▶ **Instructions for the task**: Transcribe the lines below word for word, from the first line through the line containing "Action: [x=7, y=82]", with both of those lines included. Leave the pictures out of your answer.

▶ **Record list**:

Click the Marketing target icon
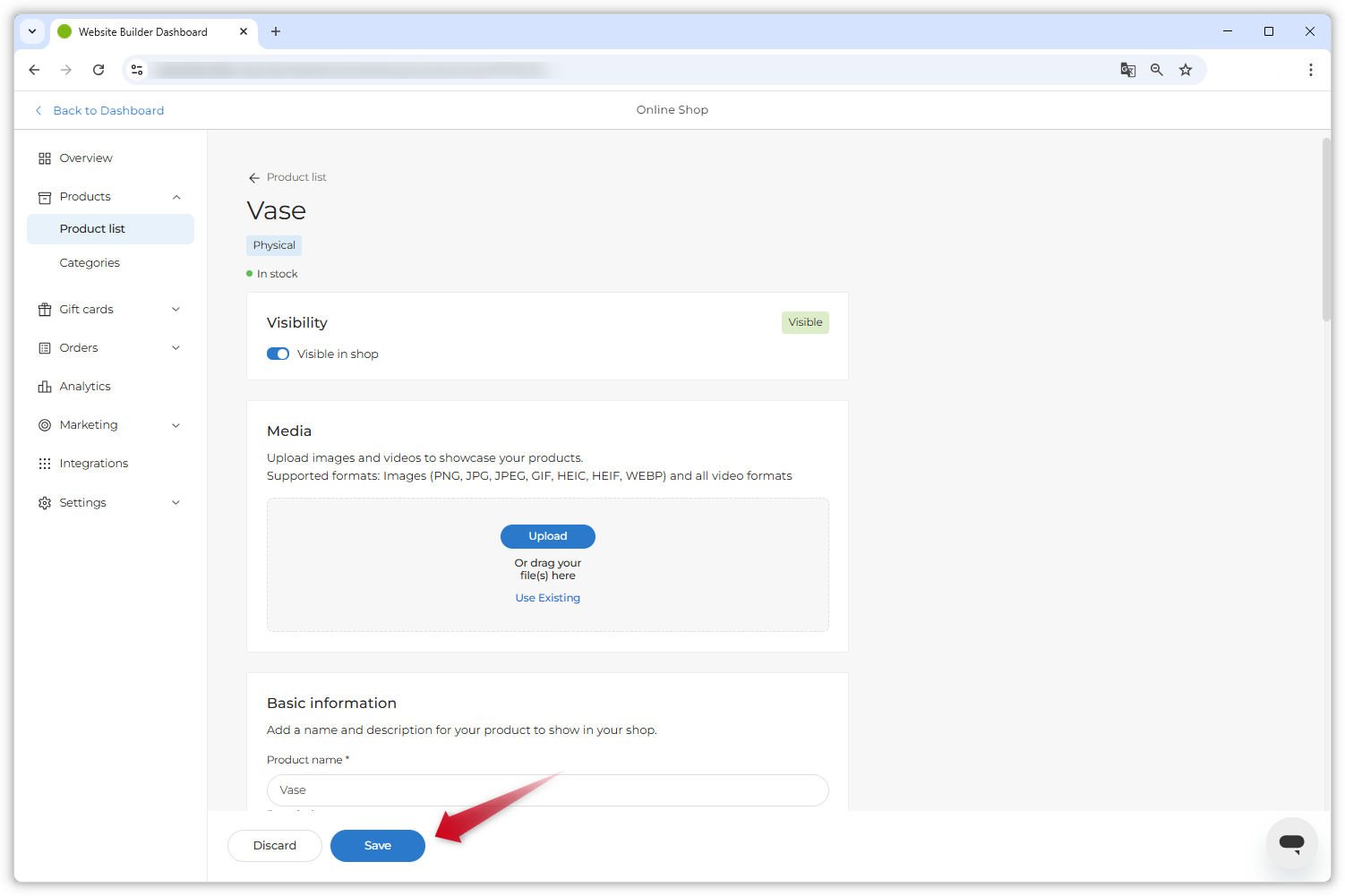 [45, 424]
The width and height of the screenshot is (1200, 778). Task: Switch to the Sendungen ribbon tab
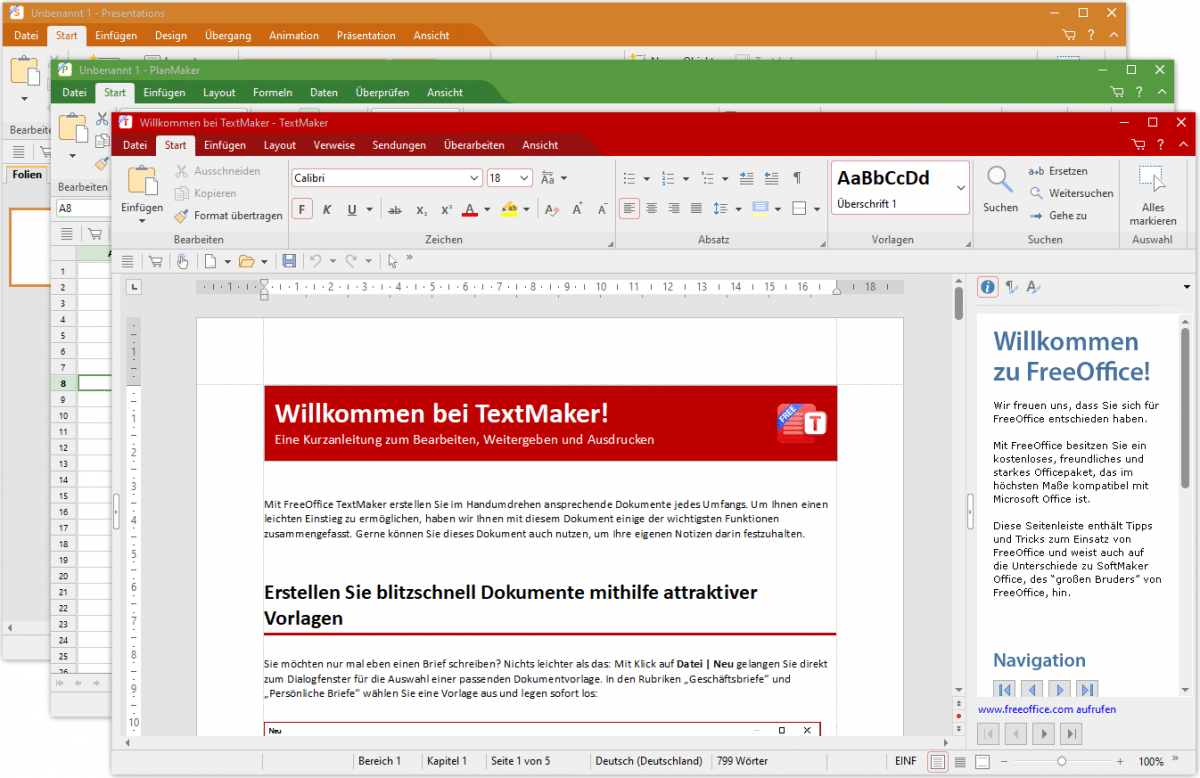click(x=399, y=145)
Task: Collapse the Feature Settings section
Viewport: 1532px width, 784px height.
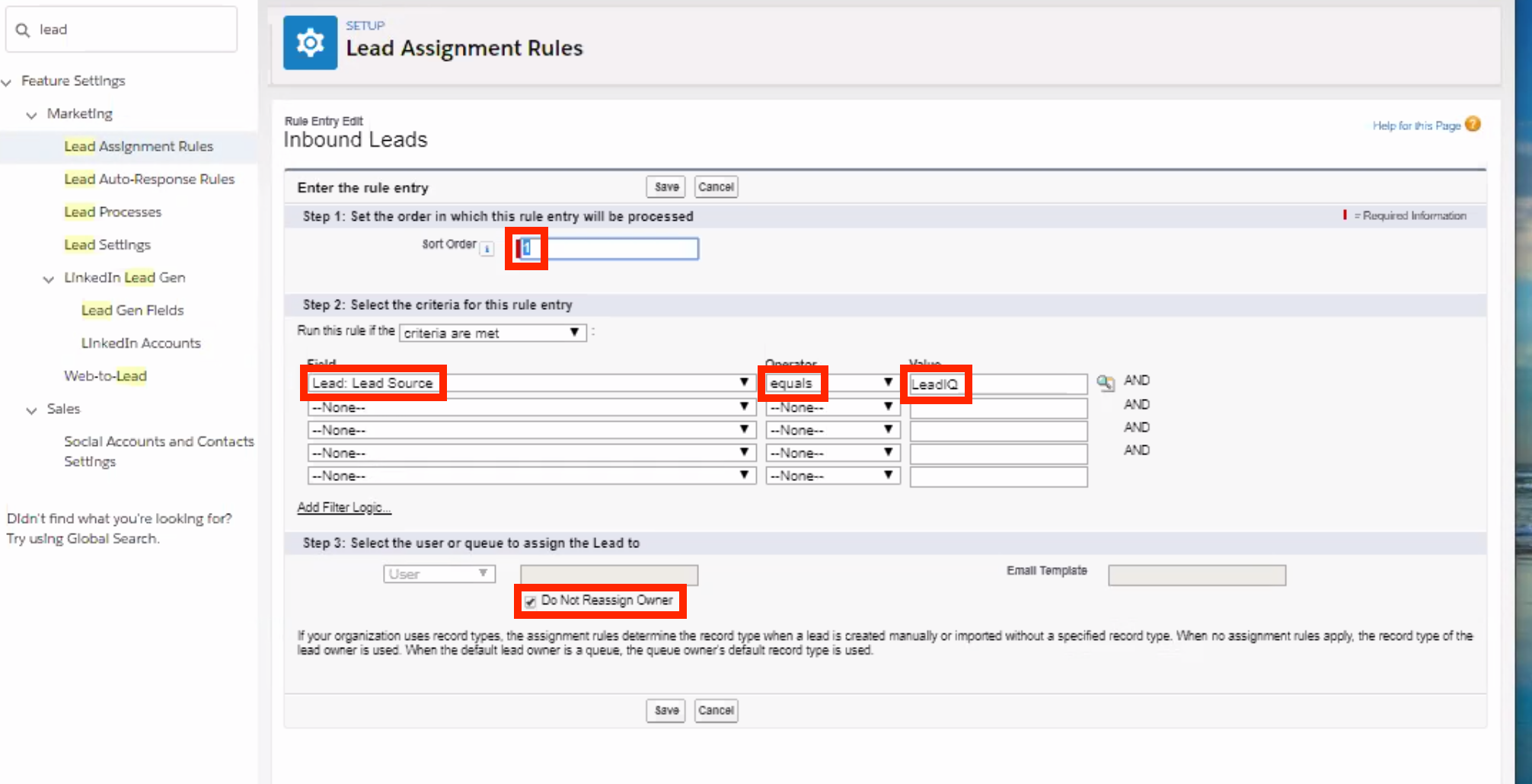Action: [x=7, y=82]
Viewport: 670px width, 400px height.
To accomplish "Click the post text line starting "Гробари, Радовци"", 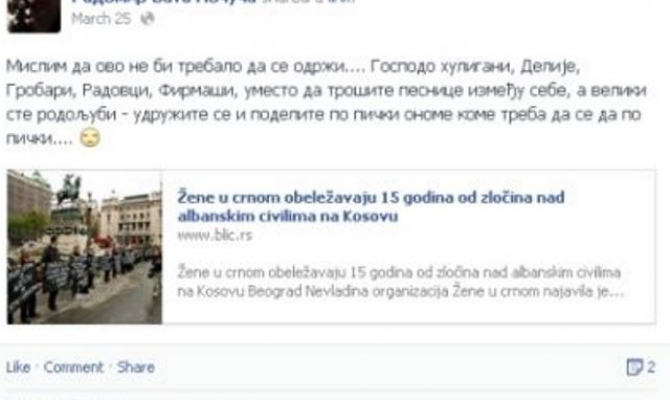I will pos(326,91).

▶ **Task solution**:
Click the Marketing target icon
 [45, 424]
The width and height of the screenshot is (1200, 778). Task: Switch to the Sendungen ribbon tab
click(x=399, y=145)
Task: Collapse the Feature Settings section
Viewport: 1532px width, 784px height.
Action: [x=7, y=82]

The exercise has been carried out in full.